*** Page excerpt ***

Usually these are an even mixture of serious and light-hearted but they seem a little on the serious side this round… ah well, that’s life really, isn’t it?
- I was scrolling back through my blog posts a while ago and I could sense the patch where I was being a little inauthentic about what exactly was going on in my life, especially around this time last year. Part of me wants to edit those posts to reflect reality but I also know that I have other people’s feelings to consider and there will always be some things that I keep for myself. The posts themselves, they are as reflective of my life at the time as my mushy posts were around the time of my wedding, even if neither of those reflect my life or views now. I can’t pretend now that I’m the same person I’ve always been and deleting the posts is trying to ignore that a whole patch of my life happened. The older we get, the more complex our lives and histories are. I guess that’s actually a positive thing!
- One of my dear friends had bariatric surgery. It was a fantastic decision for her and she is healthier than she’s been in years. She’s close to “lapping” me in her weight loss and despite knowing that our journeys are nowhere near the same, I did feel a little pang of jealousy that she’s getting there “faster” than I am. I snapped myself out of it, and I really truly am so proud of her and the amazing hard work and lifestyle change that she’s made to get to that point – I know it’s not an easy choice, nor the easy way out. But for a second there I was a bit envious and then disappointed in myself for being that way. Love you hun!
- I know that I put out a strong and capable vibe most of the time, and that’s not a lie. I am the kind of person who will just suck it up and get on with it, even when Murphy’s Law strikes (and the garbage disposal unit literally falls out of the kitchen sink – true story), because I feel like I have no other choice. But I can’t deny that lately I’ve had a couple of days (see aforementioned kitchen sink for one) when I’ve just wanted to crawl into someone’s arms and have them stroke my hair and tell me what I already know, that a bad day is just that. It probably doesn’t help that Mother’s Day is coming up.

*** Material supplied ***

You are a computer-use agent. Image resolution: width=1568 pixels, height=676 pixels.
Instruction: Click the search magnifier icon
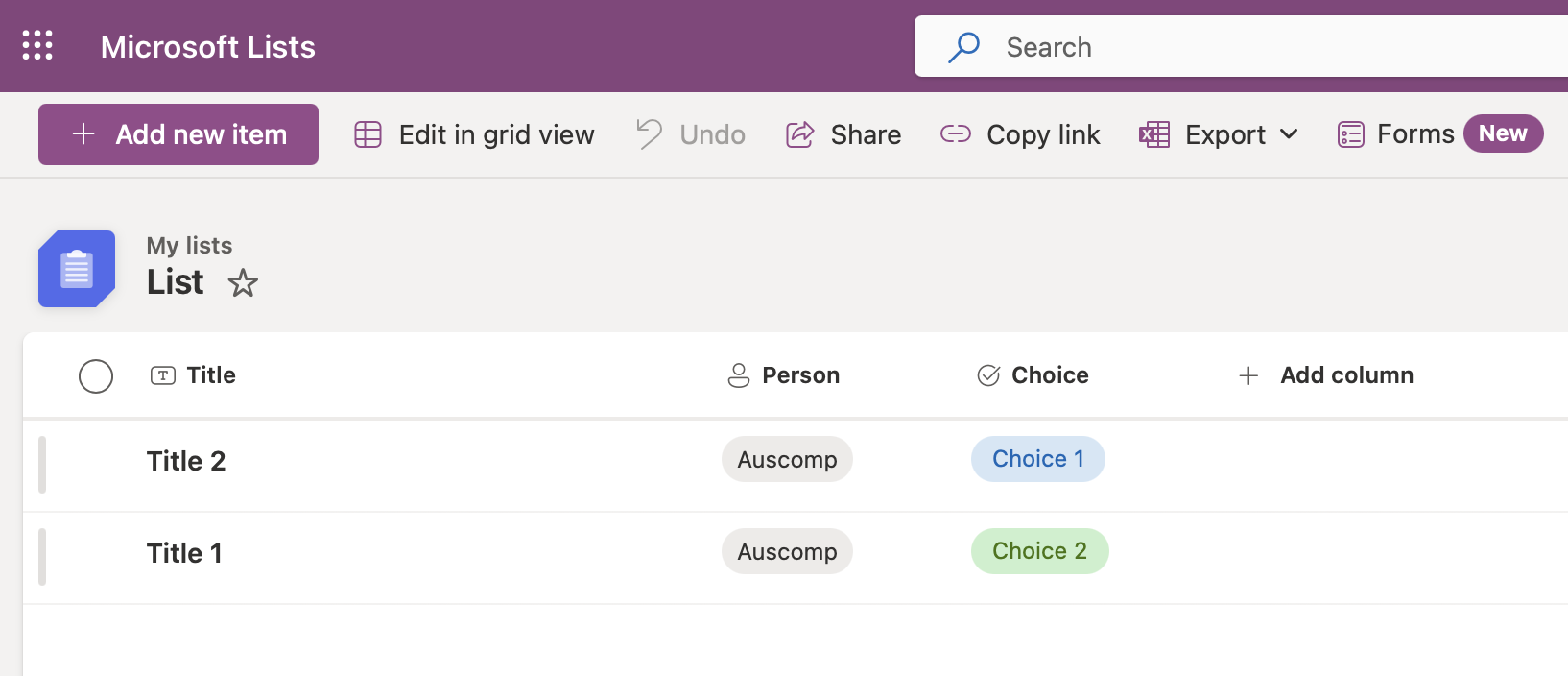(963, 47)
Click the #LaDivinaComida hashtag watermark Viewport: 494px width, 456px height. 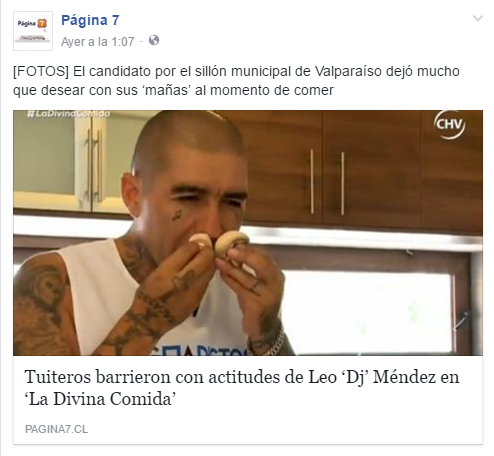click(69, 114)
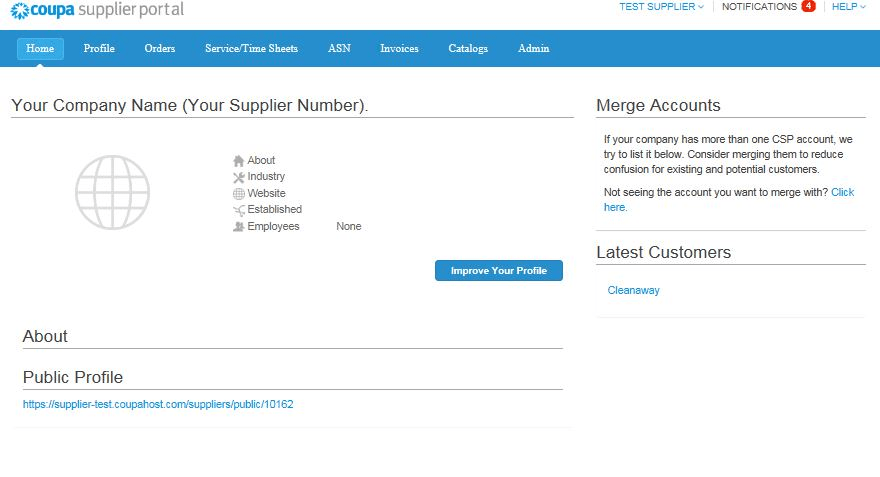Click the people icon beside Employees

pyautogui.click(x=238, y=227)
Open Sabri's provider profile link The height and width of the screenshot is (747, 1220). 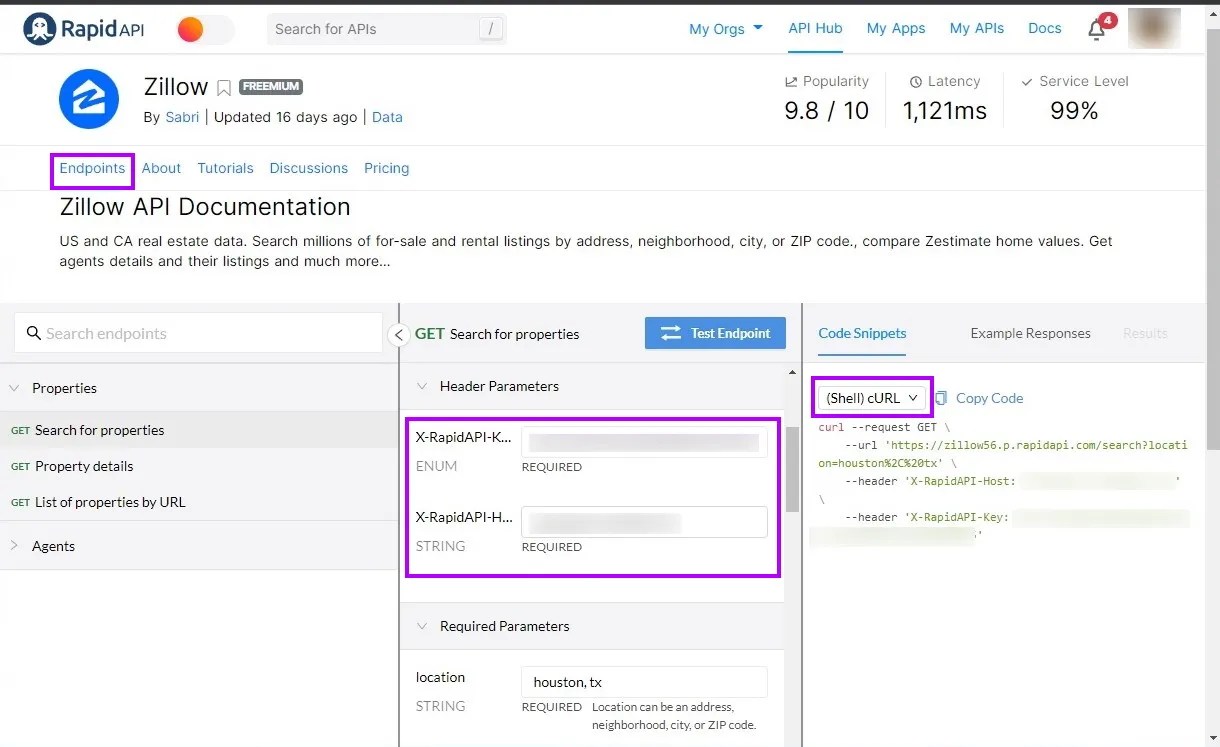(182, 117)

***

- **What the task asks**:
Repeat the passage of the blog excerpt above word for word, starting at "- I know that" and ending at "is coming up.".

- **Output for this exercise**:
- I know that I put out a strong and capable vibe most of the time, and that’s not a lie. I am the kind of person who will just suck it up and get on with it, even when Murphy’s Law strikes (and the garbage disposal unit literally falls out of the kitchen sink – true story), because I feel like I have no other choice. But I can’t deny that lately I’ve had a couple of days (see aforementioned kitchen sink for one) when I’ve just wanted to crawl into someone’s arms and have them stroke my hair and tell me what I already know, that a bad day is just that. It probably doesn’t help that Mother’s Day is coming up.